Each record in the listing below is to be duplicated exactly.

######

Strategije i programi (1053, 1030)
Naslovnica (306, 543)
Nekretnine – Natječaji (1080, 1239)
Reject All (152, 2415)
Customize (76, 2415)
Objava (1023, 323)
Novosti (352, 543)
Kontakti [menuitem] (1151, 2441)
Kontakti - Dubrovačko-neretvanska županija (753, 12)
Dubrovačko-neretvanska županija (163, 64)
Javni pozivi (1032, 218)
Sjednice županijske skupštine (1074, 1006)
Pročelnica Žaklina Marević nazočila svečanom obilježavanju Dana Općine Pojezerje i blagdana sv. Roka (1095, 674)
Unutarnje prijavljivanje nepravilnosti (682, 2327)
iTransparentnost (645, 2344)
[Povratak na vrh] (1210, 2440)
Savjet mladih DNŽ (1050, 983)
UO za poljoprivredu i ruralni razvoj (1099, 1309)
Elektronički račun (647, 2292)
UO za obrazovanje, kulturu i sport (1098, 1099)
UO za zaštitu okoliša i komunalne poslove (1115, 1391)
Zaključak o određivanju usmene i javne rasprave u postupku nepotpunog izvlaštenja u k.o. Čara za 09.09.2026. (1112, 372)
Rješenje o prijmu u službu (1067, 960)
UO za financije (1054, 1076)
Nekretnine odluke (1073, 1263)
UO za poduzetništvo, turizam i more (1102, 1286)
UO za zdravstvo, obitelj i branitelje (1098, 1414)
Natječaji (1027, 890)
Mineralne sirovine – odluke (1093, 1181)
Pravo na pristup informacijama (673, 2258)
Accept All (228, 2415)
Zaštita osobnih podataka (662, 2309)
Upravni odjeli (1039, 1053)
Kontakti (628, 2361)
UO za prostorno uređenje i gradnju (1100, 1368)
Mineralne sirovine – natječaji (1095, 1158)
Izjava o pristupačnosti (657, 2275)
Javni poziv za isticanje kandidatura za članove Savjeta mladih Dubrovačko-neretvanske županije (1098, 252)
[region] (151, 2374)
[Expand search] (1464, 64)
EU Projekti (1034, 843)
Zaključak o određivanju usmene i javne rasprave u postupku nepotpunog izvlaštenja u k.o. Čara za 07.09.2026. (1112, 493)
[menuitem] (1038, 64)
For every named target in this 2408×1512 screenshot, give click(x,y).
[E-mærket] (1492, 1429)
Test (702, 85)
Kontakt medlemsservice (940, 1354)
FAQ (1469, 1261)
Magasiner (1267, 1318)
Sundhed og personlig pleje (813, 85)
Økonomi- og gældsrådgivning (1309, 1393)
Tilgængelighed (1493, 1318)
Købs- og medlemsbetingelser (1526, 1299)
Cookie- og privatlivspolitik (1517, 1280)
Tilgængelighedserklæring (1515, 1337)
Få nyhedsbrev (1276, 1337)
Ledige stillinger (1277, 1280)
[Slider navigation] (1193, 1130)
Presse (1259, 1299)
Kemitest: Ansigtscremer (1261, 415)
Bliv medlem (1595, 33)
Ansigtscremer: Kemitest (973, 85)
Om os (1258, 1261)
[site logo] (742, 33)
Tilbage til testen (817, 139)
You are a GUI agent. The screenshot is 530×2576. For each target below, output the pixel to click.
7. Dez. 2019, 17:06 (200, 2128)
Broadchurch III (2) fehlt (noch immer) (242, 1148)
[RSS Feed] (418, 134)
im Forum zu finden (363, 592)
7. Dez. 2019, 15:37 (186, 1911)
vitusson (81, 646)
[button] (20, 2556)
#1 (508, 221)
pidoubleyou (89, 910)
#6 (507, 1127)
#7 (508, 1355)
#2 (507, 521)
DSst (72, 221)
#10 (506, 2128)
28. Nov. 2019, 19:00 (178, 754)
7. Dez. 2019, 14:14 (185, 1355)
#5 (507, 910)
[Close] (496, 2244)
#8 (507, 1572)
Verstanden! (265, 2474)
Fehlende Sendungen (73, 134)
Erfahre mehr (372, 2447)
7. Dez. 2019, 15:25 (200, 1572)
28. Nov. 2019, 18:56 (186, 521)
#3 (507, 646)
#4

######

ANSWER FOR THIS EXERCISE
Strategije i programi (1053, 1030)
Naslovnica (306, 543)
Nekretnine – Natječaji (1080, 1239)
Reject All (152, 2415)
Customize (76, 2415)
Objava (1023, 323)
Novosti (352, 543)
Kontakti [menuitem] (1151, 2441)
Kontakti - Dubrovačko-neretvanska županija (753, 12)
Dubrovačko-neretvanska županija (163, 64)
Javni pozivi (1032, 218)
Sjednice županijske skupštine (1074, 1006)
Pročelnica Žaklina Marević nazočila svečanom obilježavanju Dana Općine Pojezerje i blagdana sv. Roka (1095, 674)
Unutarnje prijavljivanje nepravilnosti (682, 2327)
iTransparentnost (645, 2344)
[Povratak na vrh] (1210, 2440)
Savjet mladih DNŽ (1050, 983)
UO za poljoprivredu i ruralni razvoj (1099, 1309)
Elektronički račun (647, 2292)
UO za obrazovanje, kulturu i sport (1098, 1099)
UO za zaštitu okoliša i komunalne poslove (1115, 1391)
Zaključak o određivanju usmene i javne rasprave u postupku nepotpunog izvlaštenja u k.o. Čara za 09.09.2026. (1112, 372)
Rješenje o prijmu u službu (1067, 960)
UO za financije (1054, 1076)
Nekretnine odluke (1073, 1263)
UO za poduzetništvo, turizam i more (1102, 1286)
UO za zdravstvo, obitelj i branitelje (1098, 1414)
Natječaji (1027, 890)
Mineralne sirovine – odluke (1093, 1181)
Pravo na pristup informacijama (673, 2258)
Accept All (228, 2415)
Zaštita osobnih podataka (662, 2309)
Upravni odjeli (1039, 1053)
Kontakti (628, 2361)
UO za prostorno uređenje i gradnju (1100, 1368)
Mineralne sirovine – natječaji (1095, 1158)
Izjava o pristupačnosti (657, 2275)
Javni poziv za isticanje kandidatura za članove Savjeta mladih Dubrovačko-neretvanske županije (1098, 252)
[region] (151, 2374)
[Expand search] (1464, 64)
EU Projekti (1034, 843)
Zaključak o određivanju usmene i javne rasprave u postupku nepotpunog izvlaštenja u k.o. Čara za 07.09.2026. (1112, 493)
[menuitem] (1038, 64)
For every named target in this 2408×1512 screenshot, give click(x,y).
[E-mærket] (1492, 1429)
Test (702, 85)
Kontakt medlemsservice (940, 1354)
FAQ (1469, 1261)
Magasiner (1267, 1318)
Sundhed og personlig pleje (813, 85)
Økonomi- og gældsrådgivning (1309, 1393)
Tilgængelighed (1493, 1318)
Købs- og medlemsbetingelser (1526, 1299)
Cookie- og privatlivspolitik (1517, 1280)
Tilgængelighedserklæring (1515, 1337)
Få nyhedsbrev (1276, 1337)
Ledige stillinger (1277, 1280)
[Slider navigation] (1193, 1130)
Presse (1259, 1299)
Kemitest: Ansigtscremer (1261, 415)
Bliv medlem (1595, 33)
Ansigtscremer: Kemitest (973, 85)
Om os (1258, 1261)
[site logo] (742, 33)
Tilbage til testen (817, 139)
You are a GUI agent. The screenshot is 530×2576. For each target below, output the pixel to click.
7. Dez. 2019, 17:06 (200, 2128)
Broadchurch III (2) fehlt (noch immer) (242, 1148)
[RSS Feed] (418, 134)
im Forum zu finden (363, 592)
7. Dez. 2019, 15:37 (186, 1911)
vitusson (81, 646)
[button] (20, 2556)
#1 (508, 221)
pidoubleyou (89, 910)
#6 (507, 1127)
#7 (508, 1355)
#2 (507, 521)
DSst (72, 221)
#10 (506, 2128)
28. Nov. 2019, 19:00 (178, 754)
7. Dez. 2019, 14:14 (185, 1355)
#5 (507, 910)
[Close] (496, 2244)
#8 (507, 1572)
Verstanden! (265, 2474)
Fehlende Sendungen (73, 134)
Erfahre mehr (372, 2447)
7. Dez. 2019, 15:25 (200, 1572)
28. Nov. 2019, 18:56 (186, 521)
#3 (507, 646)
#4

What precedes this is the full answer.